Черновик, писанный карандашом и пером, с поправками в числах:
Российская Федеративная Республика Советов.
Общего ликования и чувств свободы и возрождения не разделяло в этот день, вероятно, лишь несколько лиц из жителей города и расположенных неподалеку Сысертского и Верх-Исетского заводов. Думается, что разные чувства обуревали этих людей, разные причины влияли на особый уклад их мыслей и дум, и разно проявили они себя в этот и последующие дни, по создании на Урале нового положения.
Я. А. Сакович.
Мрачно, беспокойно было, вероятно, на душе у доктора Николая Арсеньевича Саковича, проживавшего на Госпитальной улице, в доме № 6. Верно, торопился он сжечь некоторые из своих бумаг; верно, со страхом и трепетом подбегал к окну смотреть на улицу, не идет ли кто-нибудь из новых властей к нему? Может, как Иуда, дрожал он, чувствуя неизбежность если не человеческого, то Божьего суда.
“Славным малым”, “ухажором за сестрами”, ловким и ласковым с начальством, любимцем самых младших офицеров, с кличкой - “гусар” - он во время немецкой войны был старшим врачом 5-й артиллерийской бригады. Всегда франтовато одетый, в галифе и со стеком, счастливый игрок в карты, первый во всех пирушках и пикниках и громче всех оравший “Боже Царя храни!” - таков он был и таковым его застала в Москве, в отпуске, февральская революция 1917 года.
——————————
Задания —
1/ Перепишите без изменений часть текста о докторе Саковиче. Начните со слов «Мрачно, беспокойно было, вероятно, на», закончите словами «революция 1917 года.».
2/ Продолжите текст о докторе Саковиче, начав сразу после его последнего предложения.

(Записи набора данных)
——————————
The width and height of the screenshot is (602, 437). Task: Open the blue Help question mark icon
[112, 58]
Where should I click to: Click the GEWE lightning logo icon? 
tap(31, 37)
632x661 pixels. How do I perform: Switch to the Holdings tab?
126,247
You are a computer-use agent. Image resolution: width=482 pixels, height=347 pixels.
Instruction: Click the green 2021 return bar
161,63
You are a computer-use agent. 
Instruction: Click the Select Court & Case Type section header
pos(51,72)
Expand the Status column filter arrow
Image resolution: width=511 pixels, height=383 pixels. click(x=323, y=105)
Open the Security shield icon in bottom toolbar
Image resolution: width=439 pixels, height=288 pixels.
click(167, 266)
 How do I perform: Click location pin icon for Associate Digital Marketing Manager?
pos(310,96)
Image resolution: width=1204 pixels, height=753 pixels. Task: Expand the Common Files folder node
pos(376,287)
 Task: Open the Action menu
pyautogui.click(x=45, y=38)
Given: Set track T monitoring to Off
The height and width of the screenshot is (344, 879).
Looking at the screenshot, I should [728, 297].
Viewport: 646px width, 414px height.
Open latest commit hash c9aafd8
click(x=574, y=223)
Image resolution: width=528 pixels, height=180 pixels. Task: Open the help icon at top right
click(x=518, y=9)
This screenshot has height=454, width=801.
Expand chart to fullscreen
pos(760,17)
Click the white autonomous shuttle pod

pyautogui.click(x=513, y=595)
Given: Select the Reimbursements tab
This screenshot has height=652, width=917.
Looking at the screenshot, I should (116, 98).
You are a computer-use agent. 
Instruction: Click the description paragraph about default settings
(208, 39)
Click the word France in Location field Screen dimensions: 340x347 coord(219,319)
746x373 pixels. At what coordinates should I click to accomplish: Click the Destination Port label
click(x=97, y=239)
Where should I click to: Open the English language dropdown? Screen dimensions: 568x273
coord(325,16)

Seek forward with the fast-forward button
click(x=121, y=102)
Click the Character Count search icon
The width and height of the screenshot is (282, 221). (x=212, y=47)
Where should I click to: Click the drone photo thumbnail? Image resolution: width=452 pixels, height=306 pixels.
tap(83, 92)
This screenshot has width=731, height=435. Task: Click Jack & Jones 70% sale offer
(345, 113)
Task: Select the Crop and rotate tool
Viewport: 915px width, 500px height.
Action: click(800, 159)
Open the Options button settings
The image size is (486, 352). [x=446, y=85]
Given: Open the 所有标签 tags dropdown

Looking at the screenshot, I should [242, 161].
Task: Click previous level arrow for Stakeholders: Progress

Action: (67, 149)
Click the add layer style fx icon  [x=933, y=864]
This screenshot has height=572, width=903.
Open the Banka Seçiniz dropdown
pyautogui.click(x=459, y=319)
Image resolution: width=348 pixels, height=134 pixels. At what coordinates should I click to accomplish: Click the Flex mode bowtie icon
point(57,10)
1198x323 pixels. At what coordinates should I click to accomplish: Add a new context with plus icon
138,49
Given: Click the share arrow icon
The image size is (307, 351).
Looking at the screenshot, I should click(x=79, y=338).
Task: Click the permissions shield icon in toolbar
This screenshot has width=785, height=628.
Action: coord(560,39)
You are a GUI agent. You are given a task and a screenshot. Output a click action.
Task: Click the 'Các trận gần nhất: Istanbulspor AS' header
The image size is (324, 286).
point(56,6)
——————————
Ваши ответы —
1/
Мрачно, беспокойно было, вероятно, на душе у доктора Николая Арсеньевича Саковича, проживавшего на Госпитальной улице, в доме № 6. Верно, торопился он сжечь некоторые из своих бумаг; верно, со страхом и трепетом подбегал к окну смотреть на улицу, не идет ли кто-нибудь из новых властей к нему? Может, как Иуда, дрожал он, чувствуя неизбежность если не человеческого, то Божьего суда.
“Славным малым”, “ухажором за сестрами”, ловким и ласковым с начальством, любимцем самых младших офицеров, с кличкой - “гусар” - он во время немецкой войны был старшим врачом 5-й артиллерийской бригады. Всегда франтовато одетый, в галифе и со стеком, счастливый игрок в карты, первый во всех пирушках и пикниках и громче всех оравший “Боже Царя храни!” - таков он был и таковым его застала в Москве, в отпуске, февральская революция 1917 года.

2/
“Еще в студенческие годы, - заявил он, вернувшись из отпуска в бригаду, - я был видным партийным работником Партии социал-демократов”, и каялся, что отсталое и реакционное общество офицеров дурно влияло на него. Он стал первым на митингах, первым по “углублению революции”, первым в работе разрыва офицера с солдатом и говорил, что только он один в бригаде разбирается в моменте и может вести за собой солдат бригады.
Спустя год от Саковича услышали: “Я не принадлежу ни к какой Партии и не принадлежал, но был записан в Екатеринбурге, в декабре, как сочувствующий, в партию социалистов-революционеров”. В январе 1918 года, по его словам, он отказывается принять звание “Областного Комиссара Здравоохранения” и считает себя Областным Санитарным врачом, но принимает от Областного Исполнительного Комитета печать “Областного Комиссара Здравоохранения” и на всех исходящих от него бумагах и распоряжениях ставит эту печать.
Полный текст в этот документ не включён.